-- start of PROVIDED TEXT --

Year of entry 2024
- UCAS code
- Start date
- September 2024
- Delivery type
- On campus
- 3 years full time
- Work placement
- Study abroad
- Typical A-level offer
- AAB (specific subject requirements)
- Typical Access to Leeds offer
- BBB including English (Language, Literature or Language and Literature) at A Level and pass Access to Leeds.
Full entry requirements
Explore the English language, its literary heritage, significance and future in a diverse and research-intensive learning environment. Learn how words work to shape the world around us and express human experience.
Throughout this course, you’ll explore richly diverse literary texts across different genres, including fiction, poetry and drama, and will see these in the context of a variety of historical periods, places and cultures. You’ll consider how and why these texts are produced, read, and understood and analyse the impact of their creativity and power.
You’ll select topics from various modules covering language and literary topics in English from the Middle Ages to today. In addition, you’ll have the opportunity to work with expert tutors with a wide range of research interests and develop your digital and communication skills.
The School of English supports a vibrant community of researchers and creative practitioners. It is home to the Leeds Poetry Centre, and we regularly host readings and talks by well-known and emerging contemporary writers.
The School also produces a literary magazine, Stand, and publishes the best in new creative writing.
The world-class Brotherton Library has an array of archive, manuscript and early printed material in its Special Collections, including extensive archives of original materials from writers old and new, from the Brontë family to Tony Harrison.
You’ll also have opportunities to learn traditional printing and typesetting techniques, using our period printing presses, and learn more about print and publishing history.
Take a look around our libraries:
In your first year, core modules will allow you to develop the skills you need to study language and literature at a university level. You’ll cover the foundations of literary studies, learn to think about the English language in its historical and social contexts and choose from a range of modules, including Discovery options in other Schools.
You’ll build your knowledge and skills from this foundation in the following year, and study modules that will give you a sense of how literature in English has evolved and how it varies between writers and cultures. You’ll also explore the function and power of language and its role in society. In addition, you have to opportunity to tailor your degree to your interests by choosing from an extensive range of optional and Discovery modules (detailed below).
In your third year, alongside a choice of modules, you’ll start work on your final year project. Based on a topic of your design, this individual project will showcase your development as a critical thinker and researcher and demonstrate your ability to manage a large project and communicate effectively.
The course information shown below represents typical modules/components studied and may change from time to time. Read more in our terms and conditions.
Most courses consist of compulsory and optional modules. There may be some optional modules omitted below. This is because they are currently being refreshed to make sure students have the best possible experience. Before you enter each year, full details of all modules for that year will be provided.
Year 1 compulsory modules
Key Concepts of English Language Study: One (20 credits) - This module provides an exciting introduction to the study of the English language from the smallest element of sound, through syntax and style, to the analysis of different text types, including, for example, newspaper articles, advertising, poetry, narrative, and courtroom discourse. Students are introduced to a wide range of ways of approaching the description, analysis, and interpretation of texts, including use of the IPA, quantitative, qualitative, and computational approaches, and transcription of speeches. It gives students opportunities for formative feedback on their analytical skills and oral presentation of their ideas, as well as group discussion and live lectures. In this module students are given access to a range of issues and approaches developed in English Language modules available at Levels 2 and 3. The module is founded on the individual expertise of colleagues in English language and builds on the tradition of excellence at Leeds.

-- end of PROVIDED TEXT --
-- start of STORED DATA --

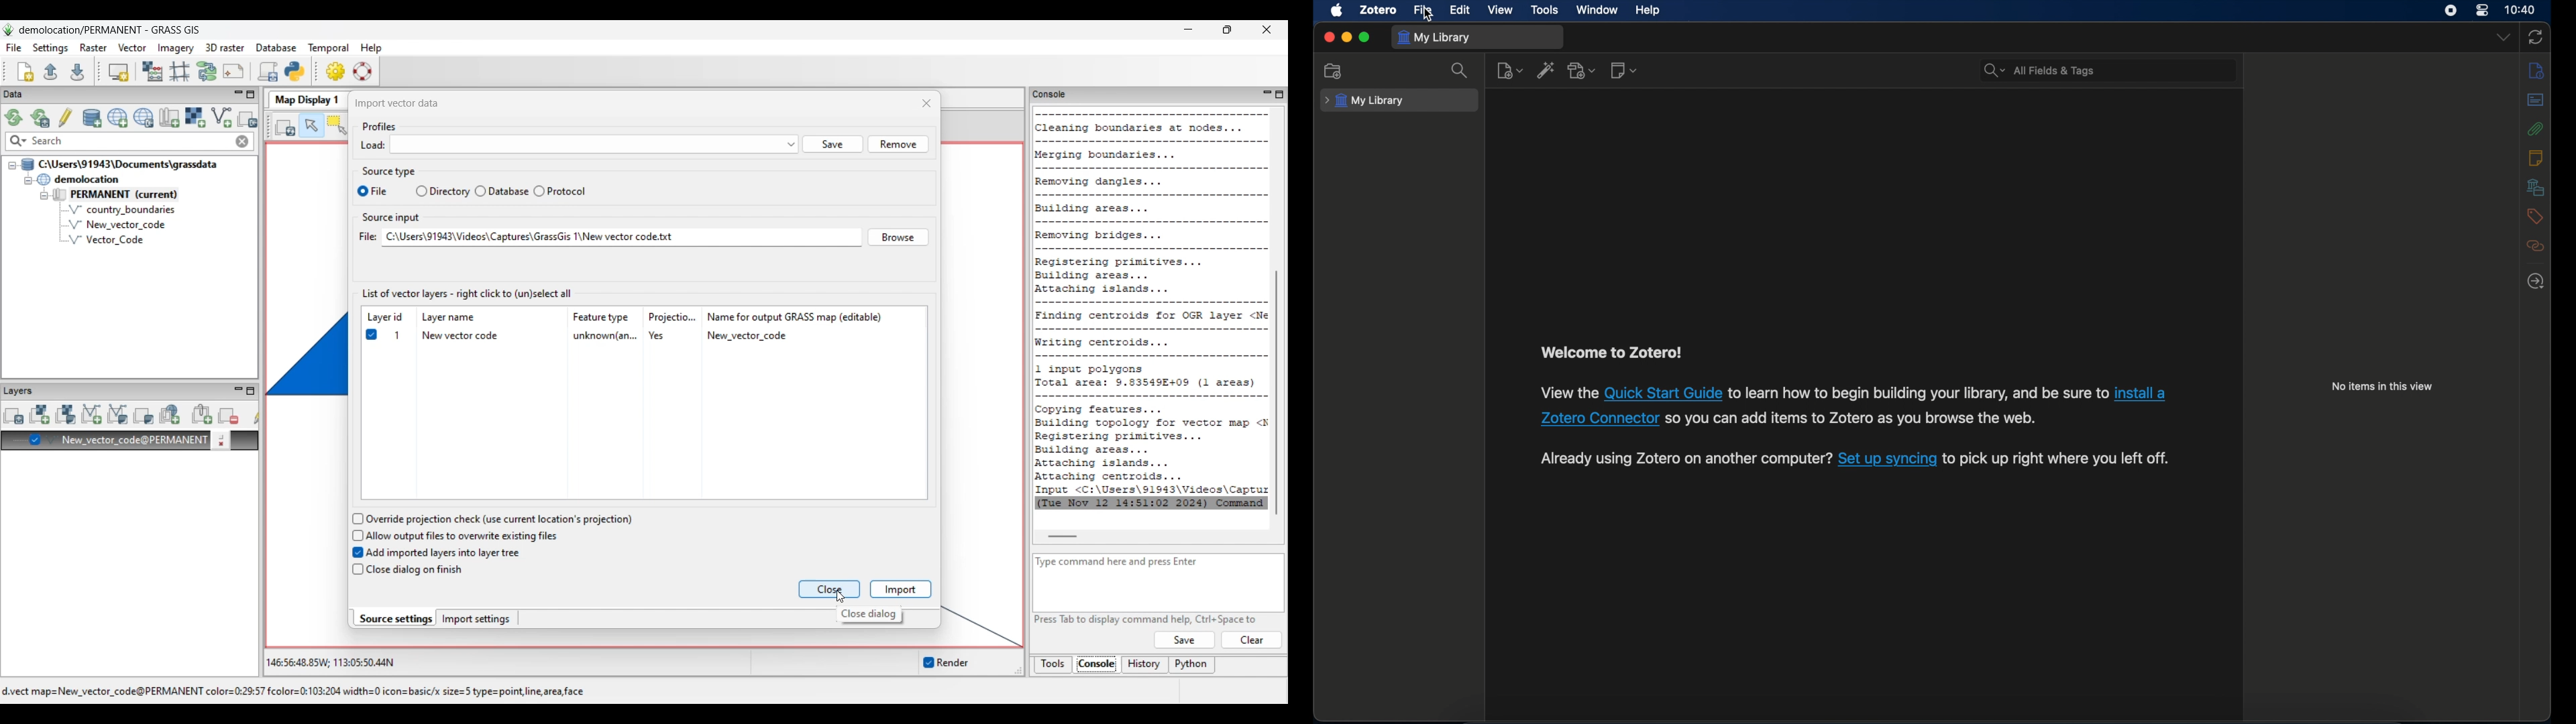  Describe the element at coordinates (93, 119) in the screenshot. I see `Add existing or create new database` at that location.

-- end of STORED DATA --

**DIRECTIVE**
Copy the course description word for word, from "The School also" to "in other Schools.".

**OUTPUT OF THE EXERCISE**
The School also produces a literary magazine, Stand, and publishes the best in new creative writing.
The world-class Brotherton Library has an array of archive, manuscript and early printed material in its Special Collections, including extensive archives of original materials from writers old and new, from the Brontë family to Tony Harrison.
You’ll also have opportunities to learn traditional printing and typesetting techniques, using our period printing presses, and learn more about print and publishing history.
Take a look around our libraries:
In your first year, core modules will allow you to develop the skills you need to study language and literature at a university level. You’ll cover the foundations of literary studies, learn to think about the English language in its historical and social contexts and choose from a range of modules, including Discovery options in other Schools.